A Collector<Integer,out Object,List<Integer>>
isn't a Collector<in Integer,Object,List<Integer>>
because of the second type argument.
For any type X<T>
, X<out Y>
is a strict supertype of X<Y>
.
Perhaps this is a case that Java's wildcard capture can handle (Java can sometimes transform a method signature involving unbound type parameters into one involving wildcards). Ceylon doesn't support wildcard capture.
Perhaps
Well, I suppose so, otherwise those methods would not be any use.
The question is how can we support this?
Well, you could futz with the signature of collect()
.
You could notice that A
is a completely unconstrained type parameter (WTF is it even there for?!) and replace it with in Nothing
or out Object
.
What an idiotic signature that method has.
It quite clearly should be:
interface Stream<T>{
<R> R collect(Collector<? super T,?,R> collector);
}
OK thanks.
What sort of rules express that it's not constrained? Can't the typechecker notice that and infer something more useful for A
?
OIC, from the point of view of the implementors of this method, apparently they sometimes need to pass A
s in and out of the Collector
. Except that most Collector
s apparently don't even have an "intermediate accumulation type", and just completely hide A
behind a wildcard.
Yew.
What sort of rules express that it's not constrained?
Good question. I suppose something like:
it occurs only once in the parameter list, and does not occur in the return type
Except that there is another similar situation where you could say the same thing. Ignoring type constraints:
it occurs only contravariantly or only covariantly in the parameter list and does not occur in the return type.

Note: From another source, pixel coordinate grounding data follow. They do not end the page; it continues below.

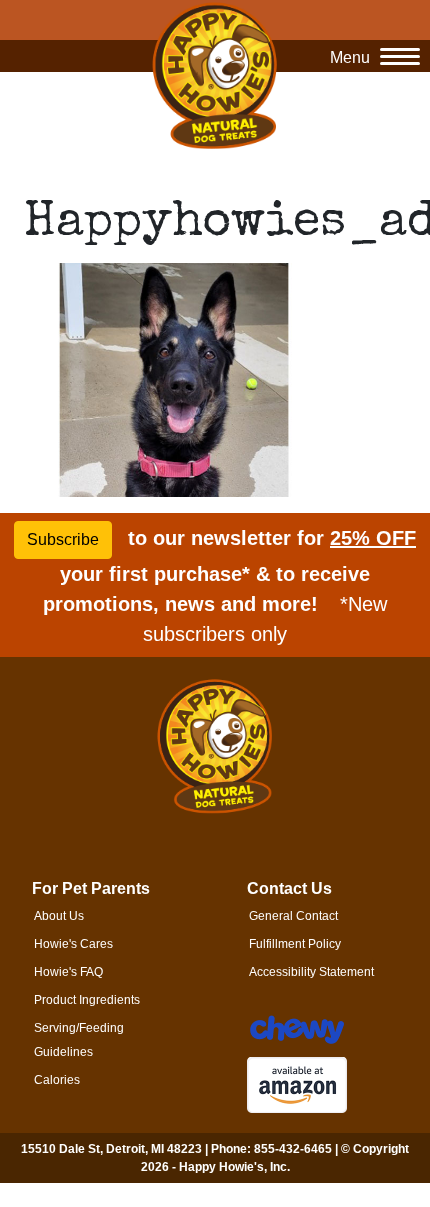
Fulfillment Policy (295, 944)
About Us (59, 916)
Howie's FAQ (68, 972)
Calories (57, 1080)
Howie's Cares (73, 944)
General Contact (293, 916)
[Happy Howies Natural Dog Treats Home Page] (215, 75)
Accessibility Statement (311, 972)
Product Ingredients (87, 1000)
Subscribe (63, 539)
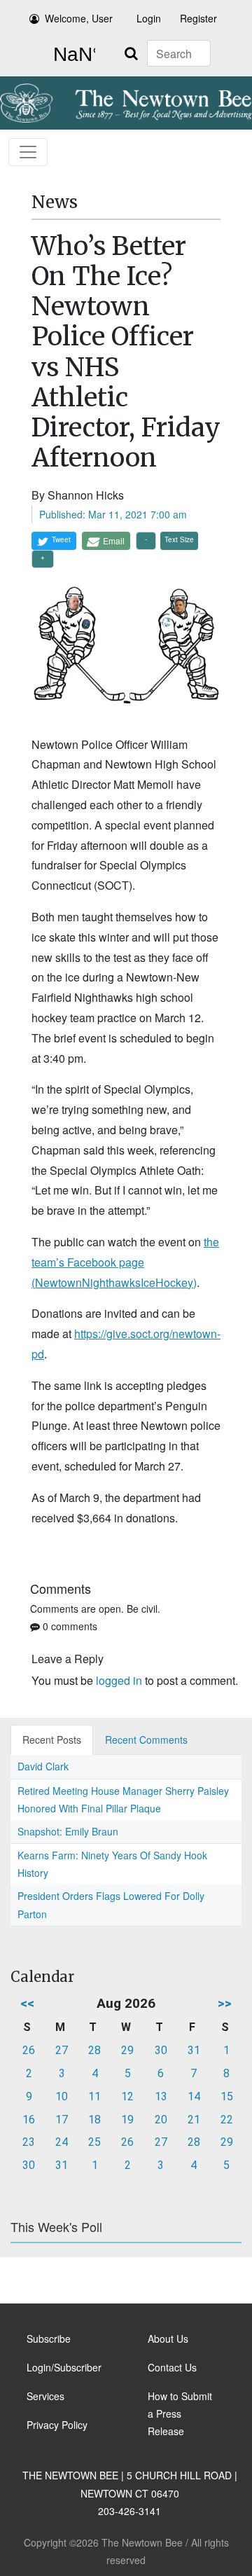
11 (94, 2096)
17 (61, 2119)
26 (28, 2050)
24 (61, 2142)
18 (94, 2119)
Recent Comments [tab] (146, 1740)
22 (226, 2119)
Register (198, 18)
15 (226, 2096)
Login (148, 18)
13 (161, 2096)
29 (127, 2050)
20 (161, 2119)
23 (28, 2142)
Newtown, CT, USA (71, 54)
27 (61, 2050)
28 (94, 2050)
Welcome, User (79, 18)
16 (28, 2119)
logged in (119, 1680)
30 (161, 2050)
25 (94, 2142)
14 (194, 2096)
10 (61, 2096)
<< (27, 2003)
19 (127, 2119)
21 (194, 2119)
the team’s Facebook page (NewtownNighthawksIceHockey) (125, 1262)
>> (225, 2003)
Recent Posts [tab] (51, 1740)
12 (127, 2096)
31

But of course in Java signatures we're not going to encounter covariant or contravariant occurrences of a type parameter, so perhaps this case isn't interesting.
But yeah, I suppose, in principle, that the typechecker could quite reasonably infer in Nothing
as the type argument for any type parameter that occurs just once in the parameter list and never in the return type.
I have taken a look at this. While it doesn't look hard to detect the very simplest case and infer a use-site-variant type (I managed to implement that much already), it's not at all a small change to the language since we currently don't support use-site variance in value expressions at all. We only support it in type expressions. Furthermore, it's not entirely clear what the runtime semantics are: what reified type does A
refer to at runtime?
I would therefore much prefer to hack this in the model loader than to implement something totally dodgy in the typechecker.
what reified type does A refer to at runtime?
I thought this would just be allowed when calling isJava()
methods. For Ceylon, it seems the type argument would have to be determined at runtime (e.g. theCollector.A
or even theMutableList.Element
).
I would therefore much prefer to hack this in the model loader than to implement something totally dodgy in the typechecker.
OK, sounds reasonable I guess, but which of the two signatures should the model loader change? Caller or callee?
I've spun this into #6370 please continue discussion around this there.
@gavinking can you refresh my memory wrt the drawbacks of coercion for java types and inference? I'm not at all questioning that the drawbacks are real and would cause the end of the world as we know it, but I just forgot them and would appreciate to remember them.
Merged master on the branch, and added support for String/CharSequence, SAM->Callable, fixed issues with method references and primitive types, added checks for type compat between SAM/Callable.
Note that this work in conversions is useful no matter which of the three solutions we end up with.
With the tests passing now, that's better. Also start not coercing unless the typechecker told us to.
Can't wait to see this in master!
Well, if you have an opinion, make it known in #6189. So far we're still assessing the pros/cons of three strategies.
This works on the 1617
branch but fails on the 1617-overload
branch
import spark { Spark { ... }, ... }
shared void run() {
get("/", (Request req, Response res) => "Hello, world");
}
error: compiler bug: null at com.redhat.ceylon.compiler.java.codegen.PositionalInvocation.unfake(Invocation.java:884)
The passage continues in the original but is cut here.